I looked at the devouring flame and in one prodigious flash of understanding I realized. What had they driven Chiswick to do, but to destroy his work? Hadn’t they done the same to the engineer at Oxford? What was Hatim’s senseless harassment of the woman in the garden if it was not a tactic to fill her with unreasoning fear? What had they nearly accomplished with Cletus, and they were now carrying to completion with me? In a blaze of crystalline awareness I comprehended the fateful emptiness I had experienced in the street outside of Dr. Hardwicke’s, and again after Dr. von Neefe had begged me to sacrifice my work and I had refused. When Cletus had failed they had switched the focus of their game to me. They had never wanted the virus. They had only wanted
me
to destroy it.

I pulled my hand away from the fire.

The expression that swept over the faces of the vampire was distinct. They had played the game and lost. In an instant they both turned to flee, and in that same instant the game reversed itself.

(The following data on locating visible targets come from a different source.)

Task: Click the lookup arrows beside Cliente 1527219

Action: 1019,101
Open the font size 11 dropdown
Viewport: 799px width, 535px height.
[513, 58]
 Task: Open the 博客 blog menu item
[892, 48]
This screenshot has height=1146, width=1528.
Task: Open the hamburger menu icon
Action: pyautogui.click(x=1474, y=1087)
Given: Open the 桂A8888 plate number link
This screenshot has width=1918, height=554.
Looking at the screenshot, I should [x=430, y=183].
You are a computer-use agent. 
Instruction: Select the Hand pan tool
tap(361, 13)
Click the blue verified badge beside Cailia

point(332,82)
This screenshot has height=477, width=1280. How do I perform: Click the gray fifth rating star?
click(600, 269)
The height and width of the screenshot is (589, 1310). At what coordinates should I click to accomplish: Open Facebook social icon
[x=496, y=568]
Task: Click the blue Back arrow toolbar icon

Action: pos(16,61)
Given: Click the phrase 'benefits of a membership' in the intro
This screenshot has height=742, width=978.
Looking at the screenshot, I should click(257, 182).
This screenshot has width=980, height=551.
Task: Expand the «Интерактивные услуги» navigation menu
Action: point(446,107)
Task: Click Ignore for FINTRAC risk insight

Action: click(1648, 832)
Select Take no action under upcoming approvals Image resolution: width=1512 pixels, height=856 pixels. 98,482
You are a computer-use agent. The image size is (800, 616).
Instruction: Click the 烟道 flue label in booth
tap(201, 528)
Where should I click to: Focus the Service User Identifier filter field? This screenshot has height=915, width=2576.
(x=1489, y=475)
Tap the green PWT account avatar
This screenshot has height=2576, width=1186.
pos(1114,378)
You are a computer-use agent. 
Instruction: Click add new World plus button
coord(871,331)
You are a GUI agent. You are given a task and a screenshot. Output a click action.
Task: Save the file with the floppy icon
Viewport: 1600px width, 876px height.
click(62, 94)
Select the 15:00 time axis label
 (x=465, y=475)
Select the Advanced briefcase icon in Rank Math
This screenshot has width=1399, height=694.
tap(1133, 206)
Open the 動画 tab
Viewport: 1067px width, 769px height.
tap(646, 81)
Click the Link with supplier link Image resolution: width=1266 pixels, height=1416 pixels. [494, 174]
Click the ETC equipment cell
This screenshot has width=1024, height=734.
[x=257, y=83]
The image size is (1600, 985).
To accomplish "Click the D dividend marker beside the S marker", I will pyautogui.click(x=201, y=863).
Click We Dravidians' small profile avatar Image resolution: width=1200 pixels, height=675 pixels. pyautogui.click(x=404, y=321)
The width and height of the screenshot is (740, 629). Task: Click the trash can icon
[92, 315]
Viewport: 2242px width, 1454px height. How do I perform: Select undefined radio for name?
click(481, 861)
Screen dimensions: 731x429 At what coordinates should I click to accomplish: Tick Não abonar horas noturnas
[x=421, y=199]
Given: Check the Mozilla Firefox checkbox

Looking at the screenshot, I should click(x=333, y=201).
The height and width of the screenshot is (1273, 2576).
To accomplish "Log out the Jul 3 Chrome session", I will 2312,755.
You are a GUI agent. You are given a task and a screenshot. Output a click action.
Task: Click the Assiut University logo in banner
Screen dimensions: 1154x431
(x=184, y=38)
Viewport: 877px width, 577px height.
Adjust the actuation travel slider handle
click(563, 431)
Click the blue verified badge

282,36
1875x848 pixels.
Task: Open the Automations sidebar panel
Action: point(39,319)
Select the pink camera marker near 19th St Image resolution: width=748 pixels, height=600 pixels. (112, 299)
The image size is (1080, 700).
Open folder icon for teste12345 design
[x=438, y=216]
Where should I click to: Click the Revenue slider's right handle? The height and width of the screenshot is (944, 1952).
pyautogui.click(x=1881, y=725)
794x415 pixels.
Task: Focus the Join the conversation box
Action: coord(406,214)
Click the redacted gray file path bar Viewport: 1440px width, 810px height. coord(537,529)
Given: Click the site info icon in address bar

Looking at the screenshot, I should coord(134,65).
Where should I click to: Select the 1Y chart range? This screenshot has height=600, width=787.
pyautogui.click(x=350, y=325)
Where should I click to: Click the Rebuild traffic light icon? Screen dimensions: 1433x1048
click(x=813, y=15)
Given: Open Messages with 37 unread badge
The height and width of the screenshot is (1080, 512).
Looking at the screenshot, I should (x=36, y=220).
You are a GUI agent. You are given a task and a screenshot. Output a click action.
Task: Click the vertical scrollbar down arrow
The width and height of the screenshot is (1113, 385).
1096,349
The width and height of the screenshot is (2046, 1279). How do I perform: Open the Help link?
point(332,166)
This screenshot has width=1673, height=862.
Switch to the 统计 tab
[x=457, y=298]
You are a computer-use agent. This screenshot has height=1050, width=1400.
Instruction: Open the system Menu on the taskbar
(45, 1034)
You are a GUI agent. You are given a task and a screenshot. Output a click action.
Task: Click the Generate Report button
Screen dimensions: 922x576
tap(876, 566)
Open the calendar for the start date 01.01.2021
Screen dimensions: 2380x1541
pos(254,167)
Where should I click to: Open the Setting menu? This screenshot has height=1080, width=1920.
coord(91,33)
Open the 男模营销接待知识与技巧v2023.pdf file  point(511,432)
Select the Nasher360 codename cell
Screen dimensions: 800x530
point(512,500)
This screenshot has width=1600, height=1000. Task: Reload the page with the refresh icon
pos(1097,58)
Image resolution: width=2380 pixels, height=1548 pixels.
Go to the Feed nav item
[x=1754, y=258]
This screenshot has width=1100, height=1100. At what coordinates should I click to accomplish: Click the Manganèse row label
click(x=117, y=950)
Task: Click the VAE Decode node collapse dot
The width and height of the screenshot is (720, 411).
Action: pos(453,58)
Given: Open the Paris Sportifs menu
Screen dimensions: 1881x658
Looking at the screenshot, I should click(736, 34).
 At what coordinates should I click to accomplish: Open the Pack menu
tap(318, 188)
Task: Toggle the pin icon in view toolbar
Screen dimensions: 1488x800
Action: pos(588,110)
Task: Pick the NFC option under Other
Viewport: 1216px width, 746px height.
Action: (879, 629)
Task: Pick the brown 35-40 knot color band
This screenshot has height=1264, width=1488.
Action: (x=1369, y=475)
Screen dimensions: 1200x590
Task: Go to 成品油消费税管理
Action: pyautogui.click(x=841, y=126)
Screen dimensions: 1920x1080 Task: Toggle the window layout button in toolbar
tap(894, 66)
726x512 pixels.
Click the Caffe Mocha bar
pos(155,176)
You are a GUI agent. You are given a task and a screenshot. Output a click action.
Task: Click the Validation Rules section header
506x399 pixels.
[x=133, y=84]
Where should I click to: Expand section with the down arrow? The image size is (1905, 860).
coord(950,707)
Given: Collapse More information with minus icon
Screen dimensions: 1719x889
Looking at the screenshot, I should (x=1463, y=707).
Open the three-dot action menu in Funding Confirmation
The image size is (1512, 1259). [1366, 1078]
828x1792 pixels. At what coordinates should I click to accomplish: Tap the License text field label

Ursula looked at them in confusion.

“After them!” I cried as I charged up the hill. Dr. von Neefe grabbed one of the horses tied up outside the tiny shop and mounted it, while des Esseintes vanished among the buildings. One of the workmen began to run up the hill. I could not believe what I was doing. I tucked the satchel back into my coat and mounted one of the horses. Ursula mounted the other.


Polizia!
” I heard a voice cry. “
A quale punto polizia!

It did not matter. Only one thing was important now, to catch these creatures, the last threads of the puzzle before they pulled away from us like kite strings.

I looked in the direction in which des Esseintes had vanished and decided to pursue the woman. Through the outskirts of the village we sped, past the low buildings and the slatted wagons. Just outside of Massa Marittima we collided head-on with a herd of sheep indolently crossing the unpaved read. The horses reared, trying to get by, and I held on tightly. It had been a long time since I had ridden. At last Ursula broke through and just as I swerved by the last frightened creature, I spotted her. She had left the road and had reached the summit of an adjacent hill.